---- Aangeleverde tekst

1. Procesverloop
1.1 Verzoekster heeft op 2 maart 2011 een aanvraag ingediend tot het verlenen van een visum voor kort verblijf voor bezoek aan [naam] te Amsterdam, geboren op [geboortedatum], van Nederlandse nationaliteit (referent). Verweerder heeft de aanvraag bij besluit van 15 maart 2011 afgewezen. Verzoekster en referent hebben tegen het besluit bezwaar gemaakt.
1.2 Verzoekster heeft op 22 maart 2011 gevraagd een voorlopige voorziening te treffen. Zij verzoekt verweerder te gebieden haar te behandelen als ware zij in het bezit van een visum voor kort verblijf overeenkomstig haar aanvraag.

--------
---- Aangeleverde gegevens

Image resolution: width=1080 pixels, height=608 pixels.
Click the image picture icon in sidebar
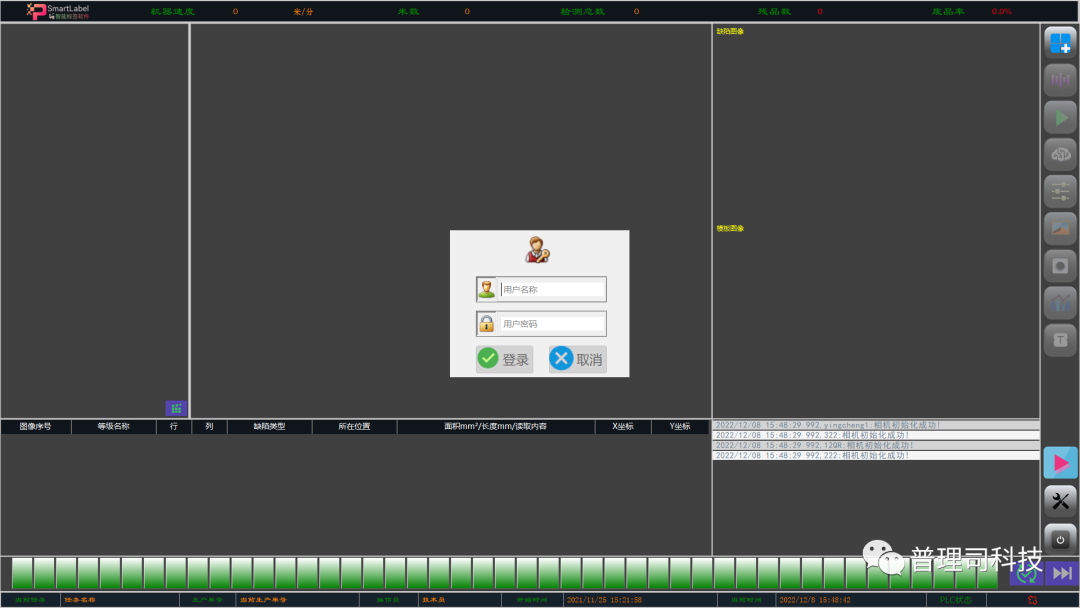pos(1060,229)
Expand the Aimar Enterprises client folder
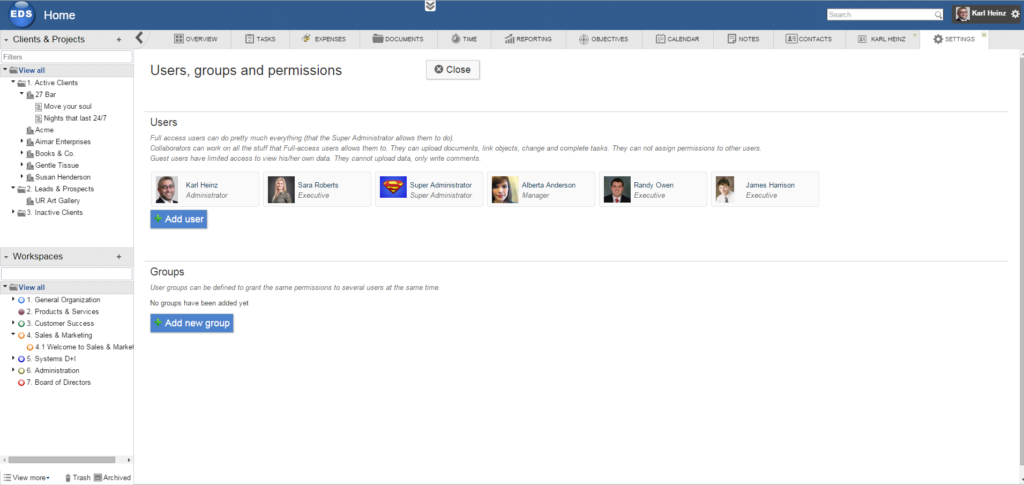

--------

Opdracht A:
Noem alle volledige datums die in de tekst over de visumaanvraag staan.
Opdracht B:
Druk uit de tekst over de visumaanvraag het stuk af van "1.2 Verzoekster heeft" tot en met "overeenkomstig haar aanvraag.".
Opdracht C:
Ga verder met de tekst over de visumaanvraag, te beginnen na de laatste zin.

Antwoord A:
2 maart 2011
15 maart 2011
22 maart 2011

Antwoord B:
1.2 Verzoekster heeft op 22 maart 2011 gevraagd een voorlopige voorziening te treffen. Zij verzoekt verweerder te gebieden haar te behandelen als ware zij in het bezit van een visum voor kort verblijf overeenkomstig haar aanvraag.

Antwoord C:
1.3 De openbare behandeling van het geschil heeft plaatsgevonden op 31 maart 2011. Verzoekster is vertegenwoordigd door haar gemachtigde. Verweerder is vertegenwoordigd door zijn gemachtigde.
2. Overwegingen
2.1 Op grond van de stukken van de zaak en de zitting staat het volgende vast. Verzoekster woont in [plaatsnaam] (Kenia). Zij is opgeleid als onderwijzeres in de Engelse taal, maar heeft de laatste jaren gewerkt als secretaresse voor diverse werkgevers in Kenia en in China. Op dit moment heeft verzoekster geen vast dienstverband, maar wel nog vier maanden loon tegoed van haar laatste werkgever, [naam bedrijf] Ltd. in Nairobi.
2.2 Verzoekster heeft twee minderjarige kinderen, een tweeling: [namen ], geboren op [geboortedatum] in Kenia.
2.3 Referent is sinds 2001 werkzaam als [beroep] (Zweden). Na verblijf in Zweden woont referent sinds het najaar 2010 in Nederland en verricht hij zijn werk grotendeels vanuit huis en reist hij een week per maand naar Zweden.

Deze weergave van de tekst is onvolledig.